Однако, если говорить о красоте Амелии, первые минуты встречи не принесли Абелю разочарования. Напротив, богатство ее красоты ошеломляло. Амелия была все так же хороша — гармоничная, выразительная, стройная. Кожа ее дышала теплом, безмятежным покоем, и до нее хотелось дотронуться, как до скульптуры или голого животика ребенка. После войны он не встречал таких женщин.
В разговоре оба перескакивали с одного предмета на другой, как это обычно бывает в первые минуты встречи. Потом Амелия начала рассказывать о своей жизни.
— В первое время мы нередко задумывались над тем, как рассказать людям, которые провели эти годы вдали от родины и которые обязательно вернутся, о нашей жизни, чтобы они хоть как-то могли представить это непостижимое для довоенного человека дно. Нам казалось, что нужно будет показать им детей, фотографии которых немцы помещали в журналах с подписью «питомцы большевистского рая». Среди поляков у нас были не только друзья. Кое-кто говорил, что стены гетто, за которыми каждый десятый умирал от тифа, следует окружить пулеметным кольцом, а то война вдруг кончится и живущие в тесноте, как на вокзале, люди разбегутся. Но когда оборванный, заросший грязью ребенок стучался в дом и, не умея или едва умея говорить по-польски, молча стоял и смотрел, для него всегда находился кусок хлеба.

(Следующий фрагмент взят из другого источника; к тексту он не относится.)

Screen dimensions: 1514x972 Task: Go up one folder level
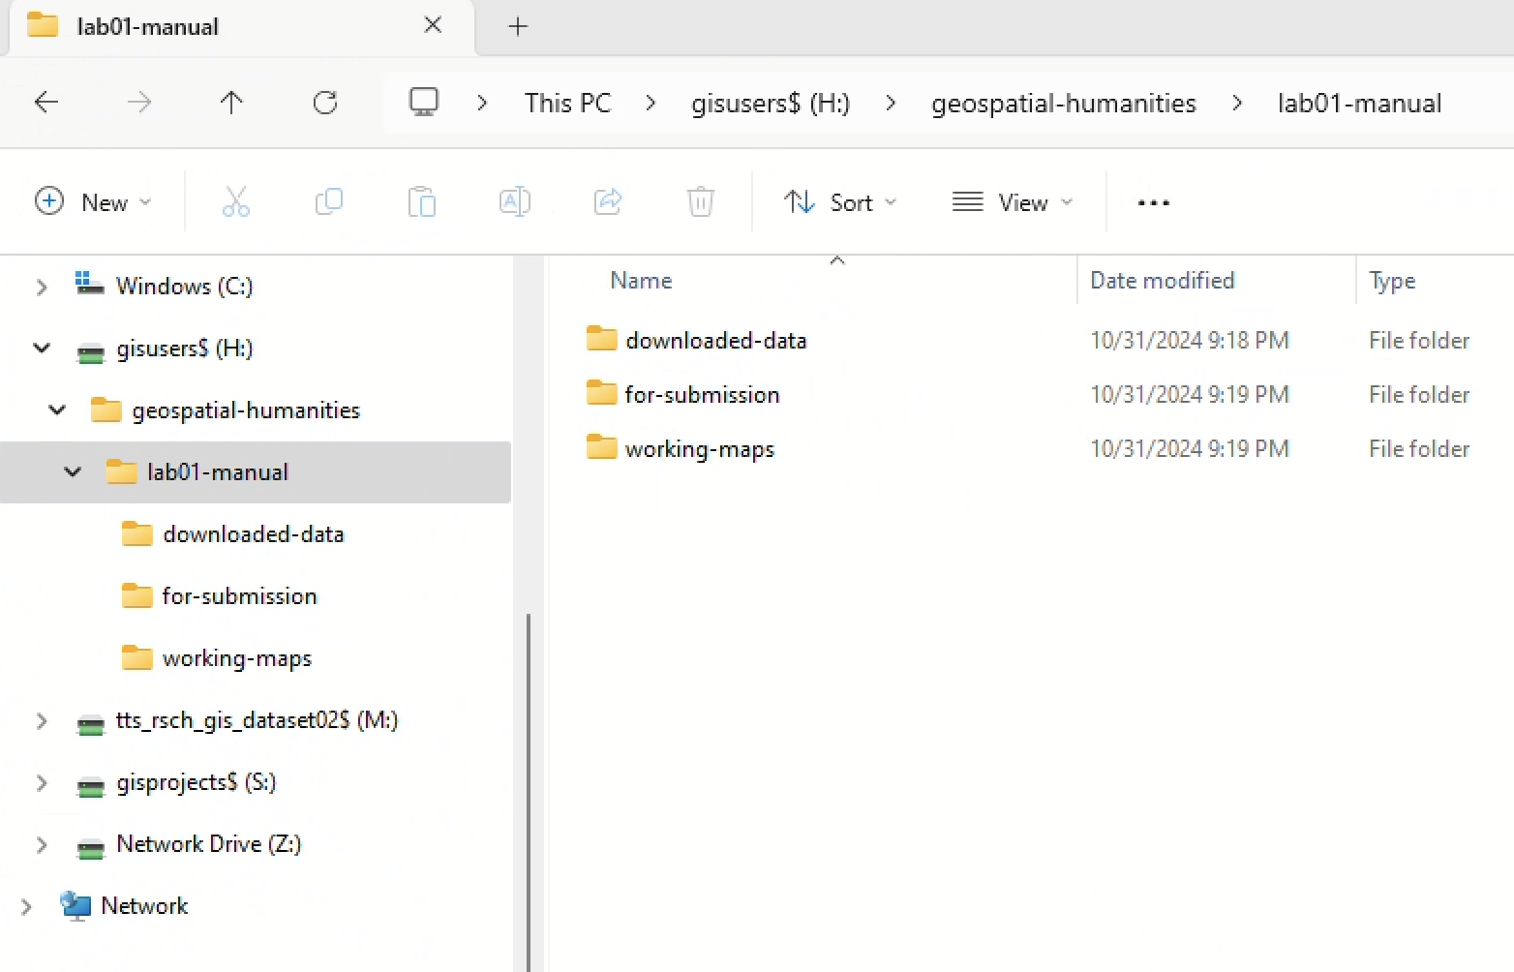click(x=231, y=103)
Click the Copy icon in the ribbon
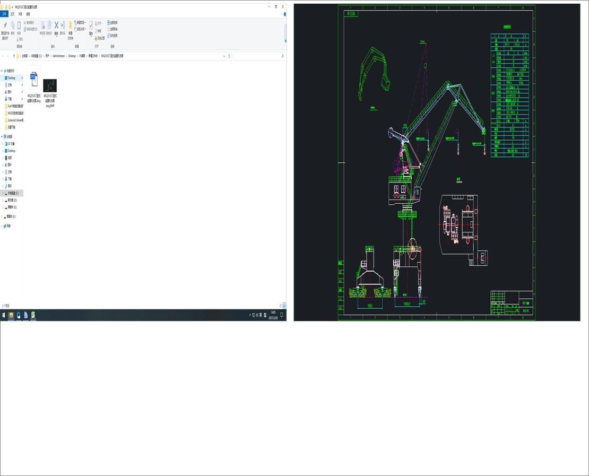This screenshot has height=476, width=589. (12, 25)
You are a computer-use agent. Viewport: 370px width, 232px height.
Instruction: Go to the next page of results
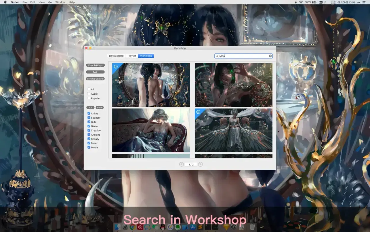201,164
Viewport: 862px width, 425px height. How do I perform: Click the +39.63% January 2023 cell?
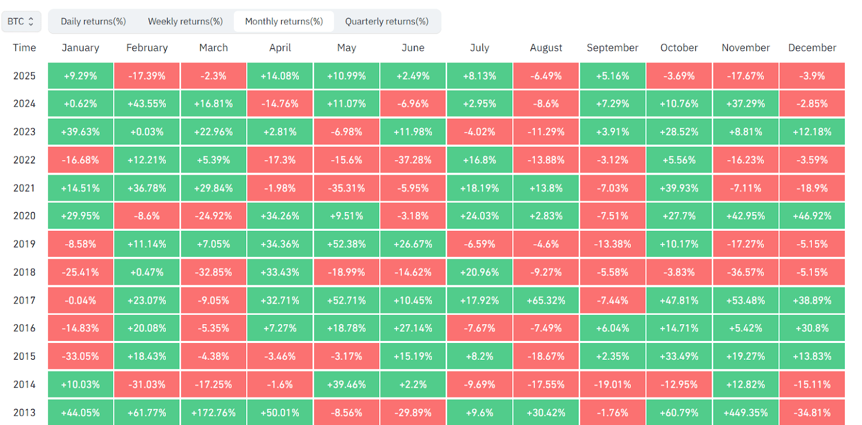point(80,132)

Абель знал, что, когда в блок 14Е приходили известия о расправах в гетто, волновались все, но каждый по-своему.
«Они стариков заталкивают в вагоны с негашеной известью», — говорил один. «А какие там девушки погибают! И как это можно убивать девушек!» — замечал кто-то другой. «Боже мой, там уничтожают детей!» — ужасался третий.
— Детям нельзя было объяснить, что такое река или дерево, — продолжала Амелия, — не было ни реки, ни деревьев. Когда на Лешно в «Фемине» давали детское представление, толпа плакала. Корчак тогда сказал отцу: «Я старый человек, и мне казалось, что у меня уже больше нет желаний. Оказывается, есть. Я хотел бы дожить до того дня, когда откроются эти ворота». Вот как открылись наши ворота, — добавила Амелия, показывая на покрытую щебнем равнину.
Абель вел Амелию под руку, и земля, по которой он ступал, земля невероятных человеческих страданий, казалась ему цветником. Он наслаждался близостью Амелии, и ужасы прошлого становились для него воспоминанием. Она была чуть ниже его ростом. Складки ее черного шерстяного пальто напоминали морщины на песке. Ее плоская шляпа-тарелочка почти прикрывала один глаз; шляпы всегда были для нее чем-то вроде орнамента, дополнительной архитектурной детали; все шляпы, которые он помнил, она всегда носила именно так, они не меняли форму ее лица. Это воспоминание, словно глоток живительной влаги, прибавило Абелю смелости, и он несколько раз прильнул губами к ее плечу. Она улыбалась. Глаза Амелии тонули в тени шляпы, так что он видел только нос с чуть вздрагивающими ноздрями и манящие губы, которые давно хотелось поцеловать. Только он никак не мог на это решиться. Наконец, отважившись, Абель коснулся губами ее губ, улыбка Амелии угасла. Сердце Абеля сжалось от боли. Они шли по равнине, усеянной обломками кирпича и ржавым железом. Кое-где, словно новая разновидность кустарника, из земли торчали железные прутья.